» GOAL OF THE EXERCISE: Please write out the data that follows, word for word.

» INPUT DATA:
+---+
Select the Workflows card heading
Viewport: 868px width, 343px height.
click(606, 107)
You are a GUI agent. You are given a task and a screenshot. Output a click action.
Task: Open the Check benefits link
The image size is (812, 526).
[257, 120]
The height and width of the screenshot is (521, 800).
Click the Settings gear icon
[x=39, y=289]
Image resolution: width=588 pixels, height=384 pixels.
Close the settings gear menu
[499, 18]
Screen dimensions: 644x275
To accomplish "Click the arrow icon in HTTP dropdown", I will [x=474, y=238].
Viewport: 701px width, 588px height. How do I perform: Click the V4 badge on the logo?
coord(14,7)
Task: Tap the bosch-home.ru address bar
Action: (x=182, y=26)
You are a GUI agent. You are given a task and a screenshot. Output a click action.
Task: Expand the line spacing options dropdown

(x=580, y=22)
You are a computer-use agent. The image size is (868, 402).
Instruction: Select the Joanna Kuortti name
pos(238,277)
+---+
» FINAL ANSWER:
Select the Workflows card heading
Viewport: 868px width, 343px height.
click(606, 107)
You are a GUI agent. You are given a task and a screenshot. Output a click action.
Task: Open the Check benefits link
The image size is (812, 526).
[257, 120]
The height and width of the screenshot is (521, 800).
Click the Settings gear icon
[x=39, y=289]
Image resolution: width=588 pixels, height=384 pixels.
Close the settings gear menu
[499, 18]
Screen dimensions: 644x275
To accomplish "Click the arrow icon in HTTP dropdown", I will [x=474, y=238].
Viewport: 701px width, 588px height. How do I perform: Click the V4 badge on the logo?
coord(14,7)
Task: Tap the bosch-home.ru address bar
Action: (x=182, y=26)
You are a GUI agent. You are given a task and a screenshot. Output a click action.
Task: Expand the line spacing options dropdown

(x=580, y=22)
You are a computer-use agent. The image size is (868, 402).
Instruction: Select the Joanna Kuortti name
pos(238,277)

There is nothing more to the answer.